In the first of the seven included books, The Yellow House on the Corner (1980), narrative poetry is the dominant mode, as Dove reflects upon adolescence. The work is short and terse as compared to poetry published in later sections, and it can also be romantic and dreamy, such as in “This Life”:

 

With a Japanese woodcut

of a girl gazing at the moon.

I waited with her for her lover.

He came in white breeches and sandals.

He had a goatee—he had

 

your face, though I didn’t know it.

 

 

Even early on, much of her poetry focuses on spaces both political and cultural, and we are able to see the evolution of her interest in social justice over a thirty-year span, beginning with “Teach Us to Number Our Days,” in which she alludes to police brutality:

 

In the old neighborhood, each funeral parlor

is more elaborate than the last.

The alleys smell of cops, pistols bumping their thighs,

each chamber steeled with a slim blue bullet.

 

 

Furthermore, Part III of Yellow House focuses exclusively on slavery, often in persona form, in a manner that is as thought-provoking as it is haunting. For example, “Someone’s Blood” depicts a slave mother and a child of unspecified gender, a choice that conveys how the situation could apply to any slave mother and child. As this mother and child are permanently separated, the mother asks the child for forgiveness for giving him or her life, as chilling an image as possible and one likely to echo throughout the many mother-child interactions we see in daily life.

 

In contrast, the next collection, Museum (1983), a more challenging read, is perhaps the most concerned with form experimentation, and in Dove’s increased risk and related excitement, readers cannot help but to be enthused as well. The poet begins to manipulate form in such poems as “The Hill Has Something to Say”; each stanza begins with a line that serves as a continuation of the title: “but isn’t talking.” The second stanza then starts “and takes its time.” This pattern continues for four additional stanzas, providing a powerful sense of the layering of time in a place.

 

Later, she offers “Sunday Night at Grandfather’s,” a concrete poem in which the stanzas create triangles with a one-word bottom point, capitalized and emphatic: “Ghost,” “Drunk,” “Son.” Stanza two, for example, reads:

 

He hated Billy the parakeet, mean as half-baked sin.

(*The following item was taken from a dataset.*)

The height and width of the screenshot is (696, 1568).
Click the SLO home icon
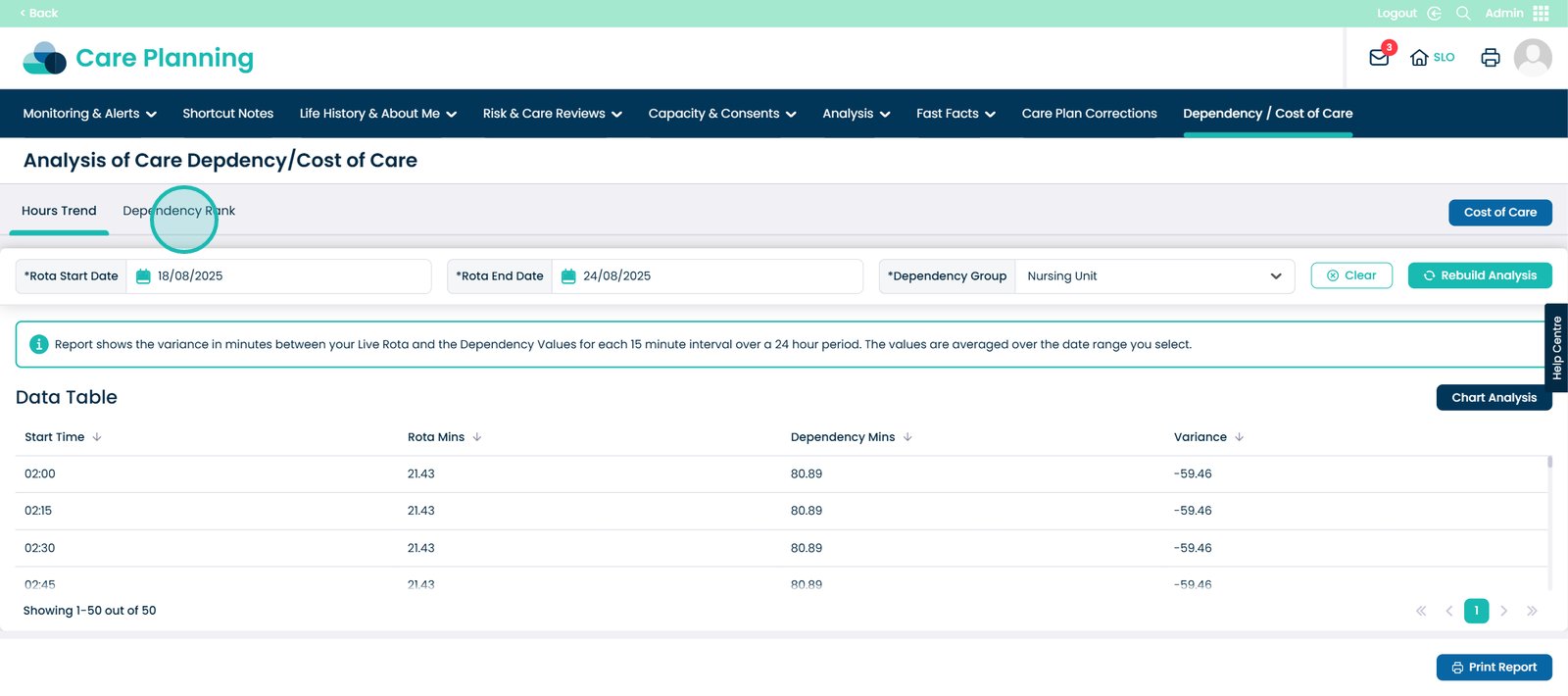(x=1419, y=58)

He hated church-going women and the radio turned

Up loud.  His favorite son, called Billy

Too, had flown the coop although

Each year he visited, each

Time from a different

City, gold

Tooth and

Drunk.

 

 

With a “museum” theme employed, this collection appears least concerned with contemporary socio-politics; simultaneously, it seems as though Dove is traveling, both literally across the globe, across time, and figuratively within, gaining perspective.

 

In Thomas and Beulah (1986), a semi-fictional chronology of her maternal grandparents, form takes on subtler aspects and pace quickens as readers learn about the title characters’ romance and marriage, first through the eyes of Thomas and then Beulah. Beginning in 1921 and ending in 1969, this story in poems is imbued with historical detail that helps us to see what life was like for a black Ohioan couple throughout and following the Great Depression, as well as from images that build a complex portrayal of their life together—personal, professional, and parental, from courting to death. In “Variation on Guilt,” the universality of fatherhood is explored as Thomas’s wife is about to give birth; although determined, he is scared:

 

Wretched

little difference, he thinks,

between enduring pain and

waiting for the pain

to work on others.

 

 

Thomas and Beulah is a touching and insightful rendering of intimate family life through the lens of black history.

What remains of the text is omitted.